* **DATA FOR PROCESSING**:
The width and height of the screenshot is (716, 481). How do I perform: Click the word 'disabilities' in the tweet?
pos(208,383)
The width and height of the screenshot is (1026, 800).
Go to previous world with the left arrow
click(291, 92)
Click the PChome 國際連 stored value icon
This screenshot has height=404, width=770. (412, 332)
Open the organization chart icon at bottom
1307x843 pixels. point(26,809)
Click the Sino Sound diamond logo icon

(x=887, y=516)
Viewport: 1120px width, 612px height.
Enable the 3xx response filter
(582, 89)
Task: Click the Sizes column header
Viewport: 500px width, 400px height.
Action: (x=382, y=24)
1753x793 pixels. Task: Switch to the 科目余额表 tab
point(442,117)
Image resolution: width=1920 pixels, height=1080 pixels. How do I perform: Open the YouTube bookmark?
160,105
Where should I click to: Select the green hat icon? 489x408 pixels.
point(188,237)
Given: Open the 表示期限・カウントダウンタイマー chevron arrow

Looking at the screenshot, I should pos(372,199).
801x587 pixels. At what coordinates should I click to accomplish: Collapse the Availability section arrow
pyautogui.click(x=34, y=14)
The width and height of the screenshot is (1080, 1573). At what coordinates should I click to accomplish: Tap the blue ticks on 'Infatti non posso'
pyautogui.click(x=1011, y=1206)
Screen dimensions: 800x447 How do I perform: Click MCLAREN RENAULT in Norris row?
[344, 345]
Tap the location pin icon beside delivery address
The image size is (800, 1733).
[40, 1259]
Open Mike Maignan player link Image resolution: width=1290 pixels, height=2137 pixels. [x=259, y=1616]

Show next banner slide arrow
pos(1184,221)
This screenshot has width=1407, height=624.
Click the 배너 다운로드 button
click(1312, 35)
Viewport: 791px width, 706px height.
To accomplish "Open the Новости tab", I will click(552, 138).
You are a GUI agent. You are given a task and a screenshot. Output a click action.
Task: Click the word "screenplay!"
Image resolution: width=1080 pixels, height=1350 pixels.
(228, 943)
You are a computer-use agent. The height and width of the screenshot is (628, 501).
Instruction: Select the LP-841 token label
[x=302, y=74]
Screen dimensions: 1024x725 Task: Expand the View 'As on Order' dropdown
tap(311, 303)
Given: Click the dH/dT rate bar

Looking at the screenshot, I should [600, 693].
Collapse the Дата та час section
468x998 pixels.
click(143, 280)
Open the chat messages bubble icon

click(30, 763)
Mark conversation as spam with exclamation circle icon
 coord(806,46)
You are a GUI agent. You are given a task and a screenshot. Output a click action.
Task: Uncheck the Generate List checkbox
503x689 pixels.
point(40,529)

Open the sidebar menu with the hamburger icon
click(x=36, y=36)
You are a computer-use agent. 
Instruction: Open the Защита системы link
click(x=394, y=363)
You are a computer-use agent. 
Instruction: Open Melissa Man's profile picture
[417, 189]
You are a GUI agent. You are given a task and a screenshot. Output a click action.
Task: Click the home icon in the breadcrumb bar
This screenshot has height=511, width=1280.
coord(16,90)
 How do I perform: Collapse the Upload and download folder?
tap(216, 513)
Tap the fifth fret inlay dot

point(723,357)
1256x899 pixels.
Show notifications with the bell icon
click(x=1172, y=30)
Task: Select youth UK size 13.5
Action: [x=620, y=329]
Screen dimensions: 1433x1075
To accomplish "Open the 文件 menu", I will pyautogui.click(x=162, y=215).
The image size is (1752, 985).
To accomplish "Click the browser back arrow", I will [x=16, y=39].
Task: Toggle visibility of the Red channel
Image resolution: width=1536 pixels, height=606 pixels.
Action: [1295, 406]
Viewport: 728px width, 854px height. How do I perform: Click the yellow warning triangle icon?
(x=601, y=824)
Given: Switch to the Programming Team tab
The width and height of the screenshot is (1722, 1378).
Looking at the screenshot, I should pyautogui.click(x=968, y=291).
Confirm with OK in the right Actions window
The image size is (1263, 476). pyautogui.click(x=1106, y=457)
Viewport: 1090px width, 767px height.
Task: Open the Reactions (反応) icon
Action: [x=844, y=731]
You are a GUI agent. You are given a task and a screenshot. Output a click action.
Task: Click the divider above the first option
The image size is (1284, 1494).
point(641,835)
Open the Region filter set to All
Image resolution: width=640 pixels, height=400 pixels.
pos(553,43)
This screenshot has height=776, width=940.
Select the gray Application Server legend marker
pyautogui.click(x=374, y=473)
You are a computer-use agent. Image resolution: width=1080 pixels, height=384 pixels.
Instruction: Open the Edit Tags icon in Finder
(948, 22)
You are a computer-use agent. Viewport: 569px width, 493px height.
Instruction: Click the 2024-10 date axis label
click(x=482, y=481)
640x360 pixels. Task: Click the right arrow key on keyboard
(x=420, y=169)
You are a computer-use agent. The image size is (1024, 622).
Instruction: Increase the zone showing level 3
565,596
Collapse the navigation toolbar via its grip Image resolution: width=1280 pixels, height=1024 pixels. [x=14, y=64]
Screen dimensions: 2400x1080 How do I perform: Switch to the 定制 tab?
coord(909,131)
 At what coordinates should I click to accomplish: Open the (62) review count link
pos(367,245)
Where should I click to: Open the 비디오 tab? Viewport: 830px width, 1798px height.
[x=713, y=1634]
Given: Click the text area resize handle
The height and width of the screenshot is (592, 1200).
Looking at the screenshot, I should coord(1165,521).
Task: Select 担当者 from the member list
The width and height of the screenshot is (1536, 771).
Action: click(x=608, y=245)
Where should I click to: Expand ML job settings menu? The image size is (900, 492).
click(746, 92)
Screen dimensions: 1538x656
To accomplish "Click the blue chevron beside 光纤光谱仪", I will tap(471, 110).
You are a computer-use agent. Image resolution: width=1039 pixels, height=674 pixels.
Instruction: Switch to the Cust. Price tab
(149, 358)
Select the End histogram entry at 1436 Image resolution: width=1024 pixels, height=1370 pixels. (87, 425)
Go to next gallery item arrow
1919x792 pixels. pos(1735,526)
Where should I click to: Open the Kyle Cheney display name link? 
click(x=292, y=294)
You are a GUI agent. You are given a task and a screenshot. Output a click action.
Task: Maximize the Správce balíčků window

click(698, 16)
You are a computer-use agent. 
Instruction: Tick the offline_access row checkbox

* **PROBLEM REQUIREMENTS**:
The answer consists only of the lines from the one containing "Select the End" to the end of the records, each written out exactly.

* **ANSWER TO THIS TASK**:
Select the End histogram entry at 1436 Image resolution: width=1024 pixels, height=1370 pixels. (87, 425)
Go to next gallery item arrow
1919x792 pixels. pos(1735,526)
Where should I click to: Open the Kyle Cheney display name link? 
click(x=292, y=294)
You are a GUI agent. You are given a task and a screenshot. Output a click action.
Task: Maximize the Správce balíčků window

click(698, 16)
You are a computer-use agent. 
Instruction: Tick the offline_access row checkbox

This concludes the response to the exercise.